My fellow Americans Our house fights against itself I fear we cannot stand
The south fired on Fort Sumter yesterday but no one died My administration is following the situation The army will be mustered, to kick the south’s backside They will pay for their attempted insurrection
FIGHT FOR US! Our boys in blue FIGHT FOR US! Our cause is true FIGHT FOR US! To save our land FIGHT FOR US! Now take a stand!
The union must stand, the union must stand! It’s a civil war, us against US The union must stand, the union must stand! Brothers fight brothers, for justice! The union must staaaaaand!

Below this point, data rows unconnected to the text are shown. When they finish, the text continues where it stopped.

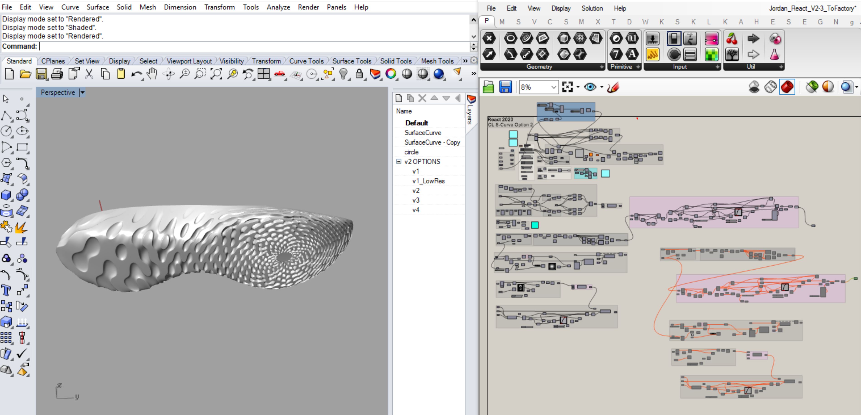The height and width of the screenshot is (415, 861).
Task: Enable shaded preview mode red button
Action: coord(787,87)
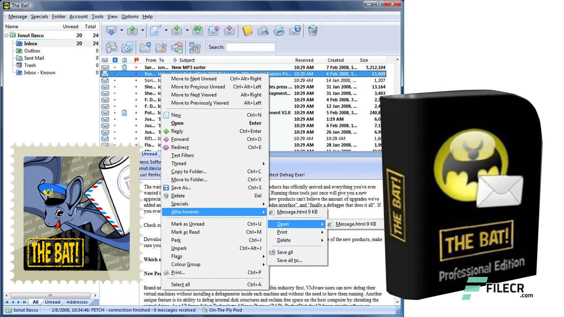Forward the message with the toolbar icon

[x=213, y=30]
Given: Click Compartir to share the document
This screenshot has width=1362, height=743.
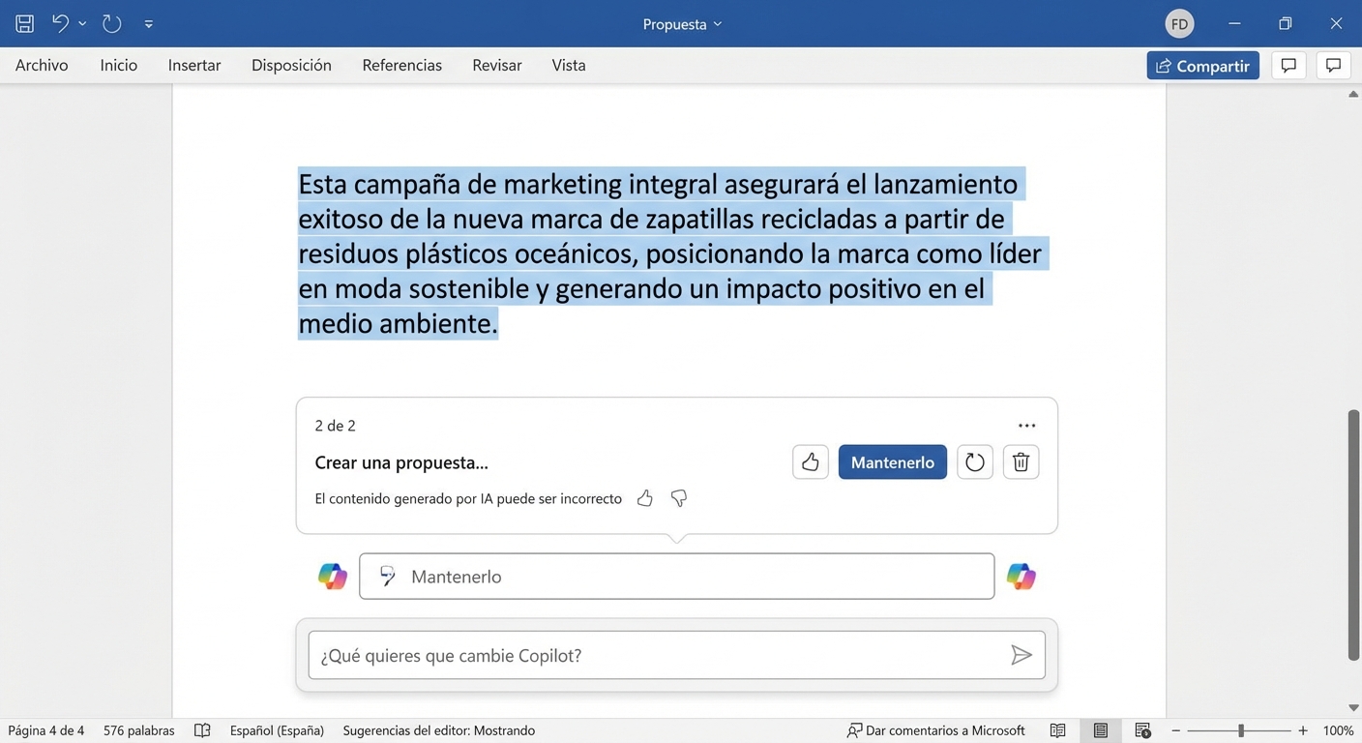Looking at the screenshot, I should pos(1202,65).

We march on Virginia at dawn, McDowell to lead They’ll be sure to keep foundation steady Justice is coming for Jeff Davis and Bobby Lee Hear the battle hymn singing and be ready
FIGHT FOR US! Our boys in blue FIGHT FOR US! Our cause is true FIGHT FOR US! To save our land FIGHT FOR US! Now take a stand!
The union must stand, the union must stand! It’s a civil war, us against US The union must stand, the union must stand! Brothers fight brothers, for justice! The union must staaaaaand!
A house divided against itself, as I said before Cannot stand upon a wind-swept shore The ground itself is shaking with a mighty roar Must I be the one to meet the moment in this hour I don’t have a real mandate to exercise my power I fear mine eyes will see the glory of the Lord
FIGHT FOR US! Our boys in blue FIGHT FOR US! Our cause is true FIGHT FOR US! To save our land FIGHT FOR US! Now take a stand!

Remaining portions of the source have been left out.